**PROBLEM REQUIREMENTS:**
For each line of the data that includes the word "docente", copy the line.

Stored records:
————————
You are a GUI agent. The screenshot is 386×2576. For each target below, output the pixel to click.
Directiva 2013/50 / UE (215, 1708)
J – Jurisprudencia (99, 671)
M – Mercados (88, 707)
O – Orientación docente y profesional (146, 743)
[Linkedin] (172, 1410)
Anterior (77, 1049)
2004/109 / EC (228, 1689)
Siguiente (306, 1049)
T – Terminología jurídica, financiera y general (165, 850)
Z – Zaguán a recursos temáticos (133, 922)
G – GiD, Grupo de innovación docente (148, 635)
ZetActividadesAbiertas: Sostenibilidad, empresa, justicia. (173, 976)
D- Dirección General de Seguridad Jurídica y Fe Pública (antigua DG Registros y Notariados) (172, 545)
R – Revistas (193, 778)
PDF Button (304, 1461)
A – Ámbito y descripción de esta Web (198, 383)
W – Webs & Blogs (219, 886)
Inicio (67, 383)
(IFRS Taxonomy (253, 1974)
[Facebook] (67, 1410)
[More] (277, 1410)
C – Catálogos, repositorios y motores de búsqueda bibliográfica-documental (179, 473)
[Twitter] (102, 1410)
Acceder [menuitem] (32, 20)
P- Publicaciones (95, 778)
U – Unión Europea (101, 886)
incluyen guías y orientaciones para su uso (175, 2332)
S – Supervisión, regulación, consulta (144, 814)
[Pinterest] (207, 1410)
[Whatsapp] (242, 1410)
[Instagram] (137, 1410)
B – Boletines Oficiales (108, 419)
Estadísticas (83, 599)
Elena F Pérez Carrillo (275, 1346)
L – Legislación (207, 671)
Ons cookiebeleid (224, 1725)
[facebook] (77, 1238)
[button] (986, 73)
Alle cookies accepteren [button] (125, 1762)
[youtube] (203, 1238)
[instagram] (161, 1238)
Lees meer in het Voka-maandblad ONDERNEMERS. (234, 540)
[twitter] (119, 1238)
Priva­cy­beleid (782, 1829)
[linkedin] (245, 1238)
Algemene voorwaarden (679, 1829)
————————
**TASK RESULT:**
O – Orientación docente y profesional (146, 743)
G – GiD, Grupo de innovación docente (148, 635)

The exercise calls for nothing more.